Review how a bank’s compliance program is designed to provide highly useful information to government authorities in defined priority areas:
- The best indicator of quality is direct feedback from government authorities and how that feedback influences enhancements or improvements to the FI’s control framework.
- Where feedback is limited or unavailable, FIs could consider factors like the complexity of the investigation, the identification of network activity, or reporting in identified priority areas, as indicators of quality.
Implement/Enhance Controls:
- The path to compliance effectiveness means burying a “set it and forget it” mindset.
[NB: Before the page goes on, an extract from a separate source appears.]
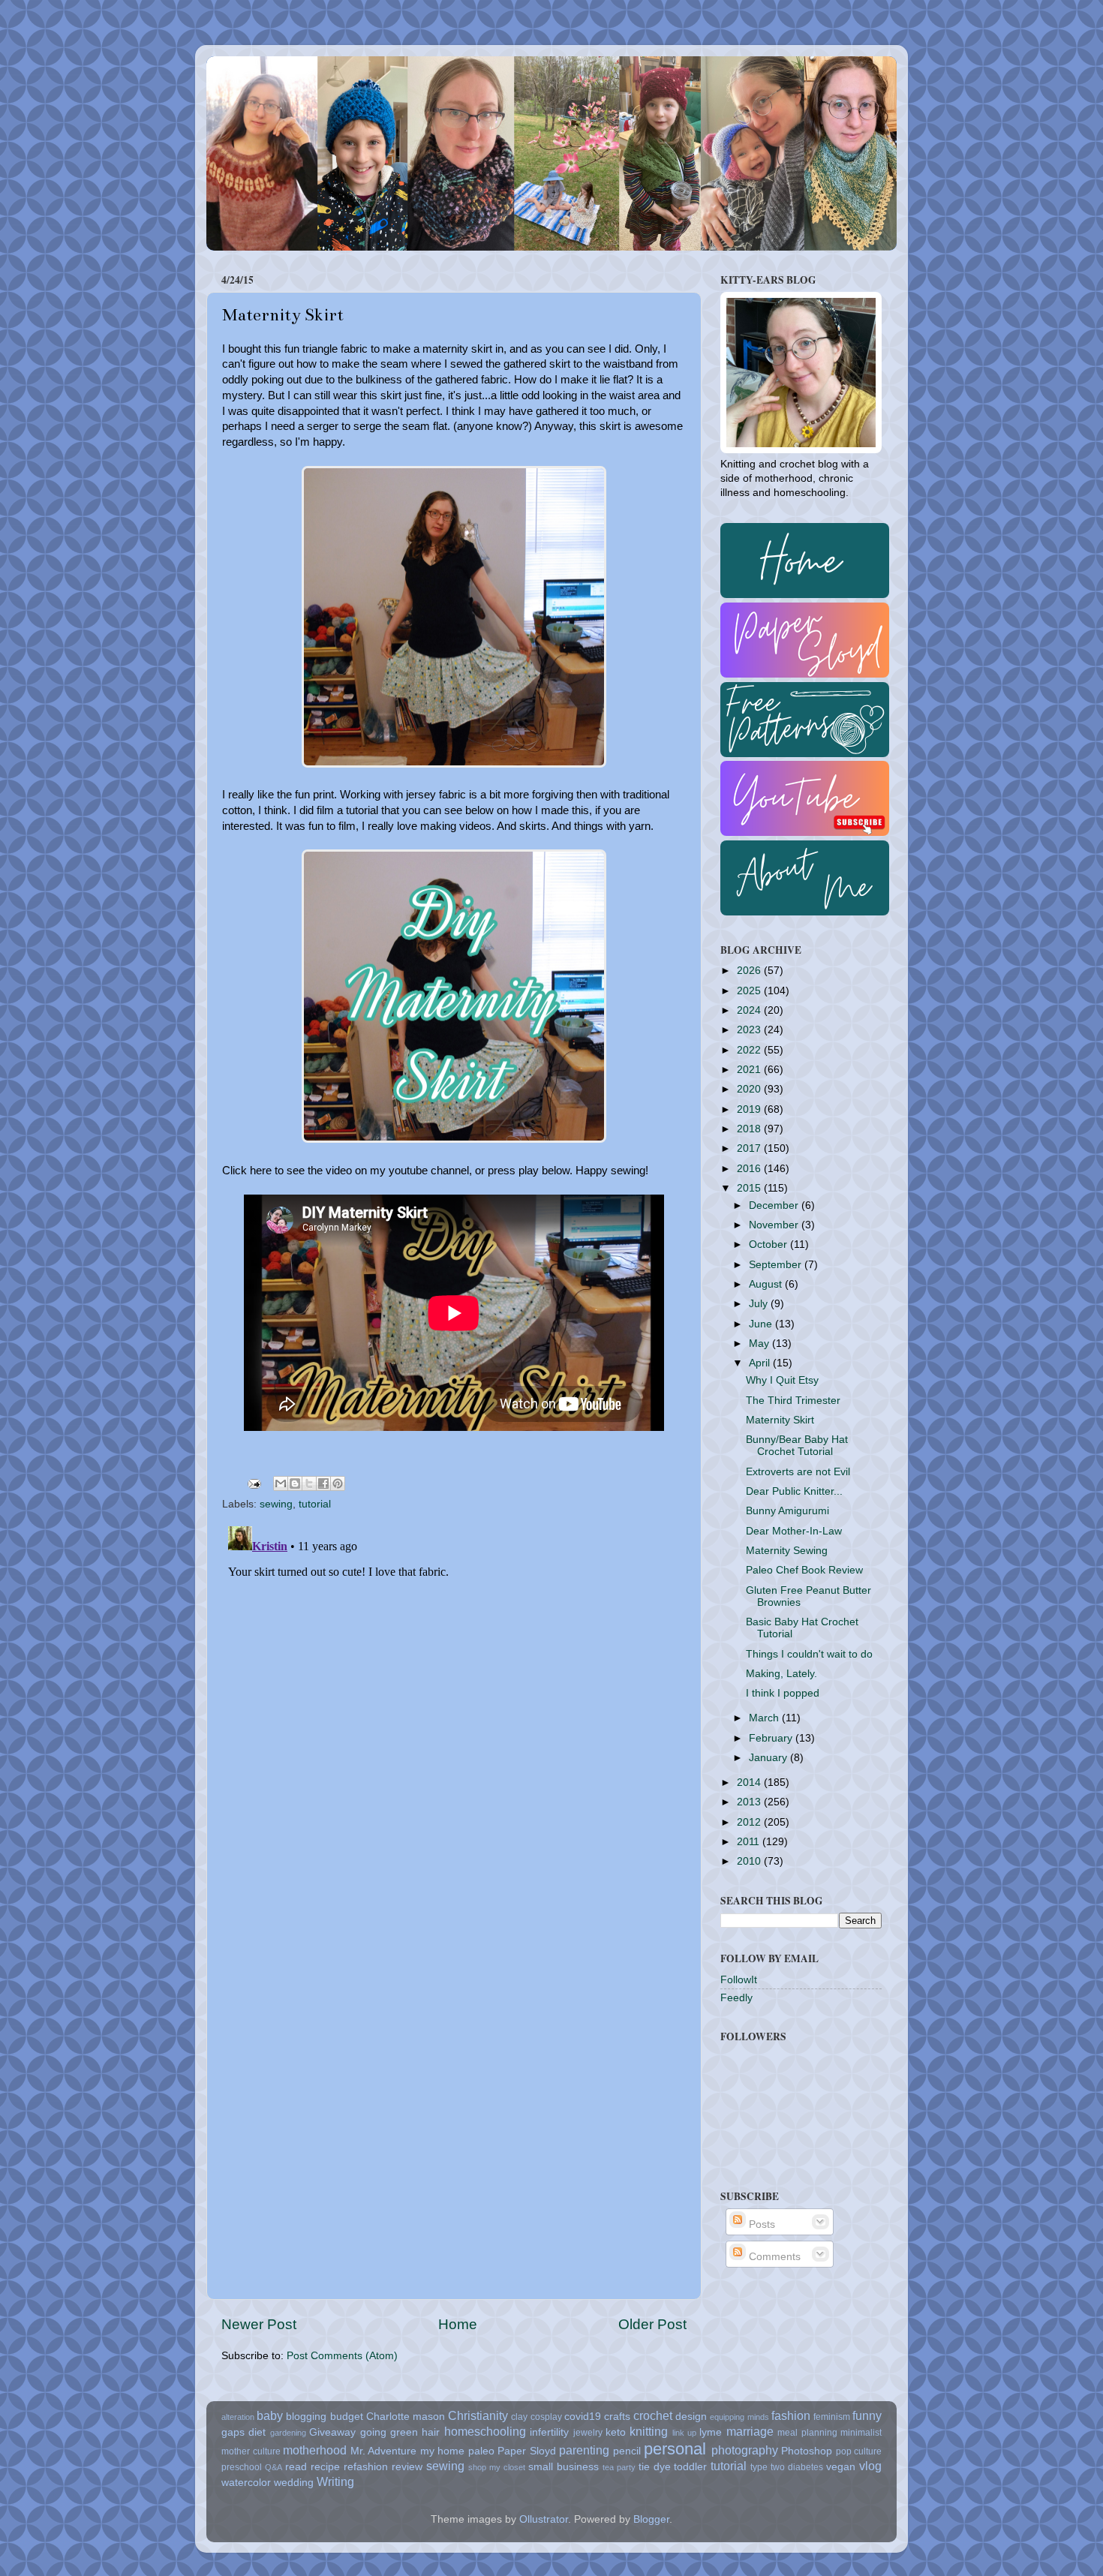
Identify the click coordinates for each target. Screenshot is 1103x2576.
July (760, 1303)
Banks must be attentive and adroit to rising industry trends and insight from domestic and foreign law enforcement agencies.
- This could mean tinkering with technology or field-testing new regulation technology, or regtech, vendors using artificial intelligence and machine learning to better burnish and wield big data – potentially finding gaps and persisting vulnerabilities before law enforcement even asks or examiners are even aware.
Prioritize Resources:
- With a priority-driven, precision-guided risk-based approach, this should allow banks to move and reorganize sparse analytical and investigative resources to internal and external stimuli, leading to more valuable reports – even as intelligence into lower risk areas dries up.
Engage with Law Enforcement:
- This could include participation in public-private partnerships, such as government action following tactical information sharing or work on strategic and policy initiatives and crafting typologies on emerging threats.
Demonstrate AML/CTF Program Effectiveness:
- This is where the bank brings it all together – contingent on the jurisdiction understanding and publicly stating its AML priorities.
- To have an effective countercrime program, the bank needs to have reviewed the national priorities, reviewed and updated its own systems, training, policies and procedures, started or strengthened its relationship with law enforcement and is producing better – not necessarily more – SARs that are more rich, relevant and timely.
Review how the FI builds and maintains a reasonable, risk-based set of controls to mitigate the chance of the operation being used to facilitate illicit activity:
- Where a control requires significant time and/or resources for minimal risk mitigation, FIs should consider changing or eliminating the control altogether and reallocating those resources to those with demonstrably more effective outcomes.
- In other words, it is entirely normal for an FI to decommission ineffective and inefficient controls.
After historic degree of disruption, confusion, then clarity, consistency
Wolfsberg believes that by “designing, assessing, and measuring AML/CTF programmes based on performance against these defined outcomes will help to achieve the FATFs goal of creating a more effective system to combat money laundering and terrorist financing, while at the same time reducing friction on legitimate customers and supporting governments in achieving their financial inclusion objectives.”
While confusion is likely in the immediate future as the industry responds to a historic degree of disruption, there could be a positive down the line.
“Another added benefit is that this should provide consistency across all firms in regard to priorities,” particularly for compliance exams, said Kevin Escott, the BSA, OFAC & Foreign Correspondent Banking Officer for Sunwest Bank.
“Inconsistencies across the industry only expands the confusion as to what needs to be done and blurs the expectations for all firms.”